National Post

Page URL: http://www.nationalpost.com/home.asp?f=990424/2518008.html

Saturday, April 24, 1999

Use restraint in jailing natives, judges told
Supreme Court says imprisonment used too often, especially for aboriginals

Janice Tibbetts
Southam News

OTTAWA - Judges should use restraint in jailing aboriginals because there are already far too many in prison, the Supreme Court said yesterday in a ruling that upholds a new and contentious federal law.

The court, in a unanimous decision, also concluded that Canada jails too many offenders in general and judges should do their part to reduce an incarceration rate that is one of the highest in the Western world.

"If overreliance upon incarceration is a problem with the general population, it is of much greater concern in the sentencing of aboriginal Canadians," said the ruling, written by Justice Frank Iacobucci and retiring Justice Peter Cory.

The court, finding that aboriginals have been treated both harshly and unfairly by the justice system, effectively issued a directive for judges to heed a 1996 provision of the Criminal Code urging them to find alternatives to jail for all offenders when it is reasonable to do so, paying "particular attention to the circumstances of aboriginals."

The law was passed after years of study on why aboriginals make up almost 15% of federal prisoners but only three per cent of the Canadian population.

"The unbalanced ratio of imprisonment for aboriginal offenders flows from a number of sources, including poverty, substance abuse, lack of education, and the lack of employment opportunities for aboriginal people.

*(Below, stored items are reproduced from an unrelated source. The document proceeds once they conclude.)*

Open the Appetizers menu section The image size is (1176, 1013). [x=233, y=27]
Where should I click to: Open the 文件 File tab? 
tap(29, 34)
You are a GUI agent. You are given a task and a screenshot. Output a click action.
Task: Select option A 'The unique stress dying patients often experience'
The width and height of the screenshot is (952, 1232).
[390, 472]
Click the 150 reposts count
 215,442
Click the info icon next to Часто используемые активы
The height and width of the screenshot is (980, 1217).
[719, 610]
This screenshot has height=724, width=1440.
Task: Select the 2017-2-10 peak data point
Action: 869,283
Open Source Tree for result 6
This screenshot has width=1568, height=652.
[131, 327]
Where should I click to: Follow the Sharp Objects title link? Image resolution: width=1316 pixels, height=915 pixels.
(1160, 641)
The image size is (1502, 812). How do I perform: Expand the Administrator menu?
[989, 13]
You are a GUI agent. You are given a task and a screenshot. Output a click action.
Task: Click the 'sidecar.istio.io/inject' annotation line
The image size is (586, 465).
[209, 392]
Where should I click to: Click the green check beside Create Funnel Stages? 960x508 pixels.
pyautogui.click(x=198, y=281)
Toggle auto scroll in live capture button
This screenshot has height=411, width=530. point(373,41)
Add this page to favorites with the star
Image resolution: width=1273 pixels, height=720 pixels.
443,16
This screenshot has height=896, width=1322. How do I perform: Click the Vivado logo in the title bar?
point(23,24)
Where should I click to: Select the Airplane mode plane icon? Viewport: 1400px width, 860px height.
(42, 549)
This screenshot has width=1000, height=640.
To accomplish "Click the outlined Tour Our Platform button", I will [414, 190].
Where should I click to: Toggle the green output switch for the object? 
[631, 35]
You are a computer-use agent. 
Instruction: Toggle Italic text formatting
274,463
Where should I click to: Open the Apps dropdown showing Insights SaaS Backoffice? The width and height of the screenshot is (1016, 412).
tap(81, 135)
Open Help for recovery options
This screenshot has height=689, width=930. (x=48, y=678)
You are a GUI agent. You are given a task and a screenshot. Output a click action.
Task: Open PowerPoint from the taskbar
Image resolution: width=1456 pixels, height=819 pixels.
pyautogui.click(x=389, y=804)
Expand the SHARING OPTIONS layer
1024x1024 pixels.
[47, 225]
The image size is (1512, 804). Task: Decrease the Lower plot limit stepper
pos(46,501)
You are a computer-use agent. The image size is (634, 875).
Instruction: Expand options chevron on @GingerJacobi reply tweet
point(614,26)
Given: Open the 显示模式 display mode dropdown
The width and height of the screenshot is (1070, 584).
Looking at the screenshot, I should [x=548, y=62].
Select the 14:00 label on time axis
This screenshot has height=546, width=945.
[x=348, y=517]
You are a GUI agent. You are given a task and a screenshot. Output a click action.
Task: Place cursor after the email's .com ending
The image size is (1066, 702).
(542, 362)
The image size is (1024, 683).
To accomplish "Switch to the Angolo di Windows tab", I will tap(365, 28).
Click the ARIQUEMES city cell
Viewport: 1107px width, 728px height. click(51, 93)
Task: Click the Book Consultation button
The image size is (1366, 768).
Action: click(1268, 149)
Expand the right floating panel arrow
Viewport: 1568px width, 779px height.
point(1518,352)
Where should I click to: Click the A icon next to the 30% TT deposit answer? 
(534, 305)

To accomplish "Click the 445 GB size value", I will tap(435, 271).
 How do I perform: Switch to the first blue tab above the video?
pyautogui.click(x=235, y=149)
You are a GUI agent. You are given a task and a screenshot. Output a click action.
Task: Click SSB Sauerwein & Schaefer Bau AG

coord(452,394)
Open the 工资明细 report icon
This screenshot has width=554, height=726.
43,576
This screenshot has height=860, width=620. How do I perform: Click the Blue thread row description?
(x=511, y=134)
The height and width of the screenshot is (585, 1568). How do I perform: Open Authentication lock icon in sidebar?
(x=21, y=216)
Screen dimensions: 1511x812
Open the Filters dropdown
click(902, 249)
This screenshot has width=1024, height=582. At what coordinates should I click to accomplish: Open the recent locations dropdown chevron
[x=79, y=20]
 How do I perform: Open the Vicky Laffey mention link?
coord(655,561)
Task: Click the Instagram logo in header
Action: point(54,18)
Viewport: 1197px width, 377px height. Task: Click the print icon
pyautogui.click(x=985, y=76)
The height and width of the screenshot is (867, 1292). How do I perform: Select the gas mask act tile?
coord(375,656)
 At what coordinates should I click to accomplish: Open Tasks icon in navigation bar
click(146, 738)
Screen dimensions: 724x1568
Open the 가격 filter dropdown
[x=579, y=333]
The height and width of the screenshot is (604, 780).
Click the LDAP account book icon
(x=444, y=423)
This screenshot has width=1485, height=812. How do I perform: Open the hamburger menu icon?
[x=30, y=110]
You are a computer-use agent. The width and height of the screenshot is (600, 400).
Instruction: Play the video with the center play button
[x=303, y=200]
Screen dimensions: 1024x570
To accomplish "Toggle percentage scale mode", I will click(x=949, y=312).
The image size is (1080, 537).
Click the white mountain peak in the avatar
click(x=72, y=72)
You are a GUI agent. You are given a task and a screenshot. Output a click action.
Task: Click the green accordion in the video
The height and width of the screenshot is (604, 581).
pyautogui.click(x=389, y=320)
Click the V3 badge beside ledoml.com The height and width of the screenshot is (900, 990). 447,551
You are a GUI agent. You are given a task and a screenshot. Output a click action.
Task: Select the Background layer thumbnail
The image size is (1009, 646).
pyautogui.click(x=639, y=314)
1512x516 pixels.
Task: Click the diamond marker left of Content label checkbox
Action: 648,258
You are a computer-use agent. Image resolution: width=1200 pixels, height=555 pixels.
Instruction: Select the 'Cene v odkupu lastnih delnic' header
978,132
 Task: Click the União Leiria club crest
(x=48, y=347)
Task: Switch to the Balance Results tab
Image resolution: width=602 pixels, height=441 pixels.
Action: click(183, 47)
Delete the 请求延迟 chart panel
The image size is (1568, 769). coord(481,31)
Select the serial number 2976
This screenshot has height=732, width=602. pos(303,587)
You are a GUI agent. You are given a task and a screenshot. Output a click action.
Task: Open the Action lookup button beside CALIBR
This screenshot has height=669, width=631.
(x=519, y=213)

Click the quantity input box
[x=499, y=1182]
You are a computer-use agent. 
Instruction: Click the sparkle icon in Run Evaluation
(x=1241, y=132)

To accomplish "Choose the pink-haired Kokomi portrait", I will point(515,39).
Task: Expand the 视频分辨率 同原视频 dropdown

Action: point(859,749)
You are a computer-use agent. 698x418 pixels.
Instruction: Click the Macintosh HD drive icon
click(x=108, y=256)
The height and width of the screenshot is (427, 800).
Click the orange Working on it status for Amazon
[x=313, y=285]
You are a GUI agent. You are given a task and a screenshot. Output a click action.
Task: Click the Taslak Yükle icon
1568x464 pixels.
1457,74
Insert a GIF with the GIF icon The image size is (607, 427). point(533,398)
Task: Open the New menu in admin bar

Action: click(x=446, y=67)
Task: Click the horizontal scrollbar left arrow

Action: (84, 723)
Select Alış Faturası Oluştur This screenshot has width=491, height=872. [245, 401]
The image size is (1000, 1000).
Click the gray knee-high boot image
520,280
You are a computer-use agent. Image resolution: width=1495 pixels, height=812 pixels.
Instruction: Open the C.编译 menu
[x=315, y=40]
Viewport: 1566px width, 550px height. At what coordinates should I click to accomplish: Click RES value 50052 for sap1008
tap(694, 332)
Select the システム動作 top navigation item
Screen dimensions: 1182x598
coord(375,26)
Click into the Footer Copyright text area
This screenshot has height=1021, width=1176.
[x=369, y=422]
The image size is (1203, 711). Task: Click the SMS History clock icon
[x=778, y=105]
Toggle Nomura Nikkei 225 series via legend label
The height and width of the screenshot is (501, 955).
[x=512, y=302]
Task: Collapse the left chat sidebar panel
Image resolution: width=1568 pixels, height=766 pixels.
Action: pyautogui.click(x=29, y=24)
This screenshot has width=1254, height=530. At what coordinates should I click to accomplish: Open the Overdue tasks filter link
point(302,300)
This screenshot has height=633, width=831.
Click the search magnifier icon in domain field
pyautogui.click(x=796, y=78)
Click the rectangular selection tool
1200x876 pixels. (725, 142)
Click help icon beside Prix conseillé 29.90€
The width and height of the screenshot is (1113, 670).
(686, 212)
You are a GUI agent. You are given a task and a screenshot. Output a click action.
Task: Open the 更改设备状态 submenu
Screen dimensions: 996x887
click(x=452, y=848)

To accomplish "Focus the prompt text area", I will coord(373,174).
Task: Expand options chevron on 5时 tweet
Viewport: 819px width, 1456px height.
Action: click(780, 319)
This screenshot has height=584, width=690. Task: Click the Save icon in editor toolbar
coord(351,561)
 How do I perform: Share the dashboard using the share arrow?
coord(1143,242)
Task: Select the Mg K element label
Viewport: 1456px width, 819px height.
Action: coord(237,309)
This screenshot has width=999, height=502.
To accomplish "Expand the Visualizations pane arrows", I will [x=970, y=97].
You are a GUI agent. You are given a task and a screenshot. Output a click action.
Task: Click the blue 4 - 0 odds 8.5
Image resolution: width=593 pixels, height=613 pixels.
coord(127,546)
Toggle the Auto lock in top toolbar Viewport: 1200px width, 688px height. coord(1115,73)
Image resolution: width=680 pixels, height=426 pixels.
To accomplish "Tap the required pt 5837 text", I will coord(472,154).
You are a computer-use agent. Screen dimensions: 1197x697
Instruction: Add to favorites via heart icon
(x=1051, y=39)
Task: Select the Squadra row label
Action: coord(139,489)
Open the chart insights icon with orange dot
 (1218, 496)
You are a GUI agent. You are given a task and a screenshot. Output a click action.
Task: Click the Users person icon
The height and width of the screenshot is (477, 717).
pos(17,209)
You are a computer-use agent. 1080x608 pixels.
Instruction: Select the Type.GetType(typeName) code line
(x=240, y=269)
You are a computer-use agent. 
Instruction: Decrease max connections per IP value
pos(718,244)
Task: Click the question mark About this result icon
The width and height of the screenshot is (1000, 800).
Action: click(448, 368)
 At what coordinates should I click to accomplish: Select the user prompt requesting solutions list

"It also arises from a bias against aboriginal people and from an unfortunate institutional approach that is more inclined to refuse bail and to impose more and longer prison terms for aboriginal offenders," said the court.

Judges should consider community-based punishment, which could include traditional aboriginal methods such as sentencing circles and victim restitution, the ruling said.

The court warned, however, that the special allowance doesn't mean aboriginals will automatically receive a lighter prison term than non-aboriginals convicted of the same crime. As well, in cases involving serious crimes, sentences would likely be similar regardless of race.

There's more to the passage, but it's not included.